───── Entries shown

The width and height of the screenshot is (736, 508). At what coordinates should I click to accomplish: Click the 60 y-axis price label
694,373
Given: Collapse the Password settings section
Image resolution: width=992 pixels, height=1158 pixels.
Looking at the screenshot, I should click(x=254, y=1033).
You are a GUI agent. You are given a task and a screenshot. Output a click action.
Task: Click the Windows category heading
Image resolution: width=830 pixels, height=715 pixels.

──────────

— Given instruction —
Express every line of the listing above as a JSON list of strings, one string per line, leaving out blank lines.

— Solution to this problem —
[
  "The width and height of the screenshot is (736, 508). At what coordinates should I click to accomplish: Click the 60 y-axis price label",
  "694,373",
  "Given: Collapse the Password settings section",
  "Image resolution: width=992 pixels, height=1158 pixels.",
  "Looking at the screenshot, I should click(x=254, y=1033).",
  "You are a GUI agent. You are given a task and a screenshot. Output a click action.",
  "Task: Click the Windows category heading",
  "Image resolution: width=830 pixels, height=715 pixels."
]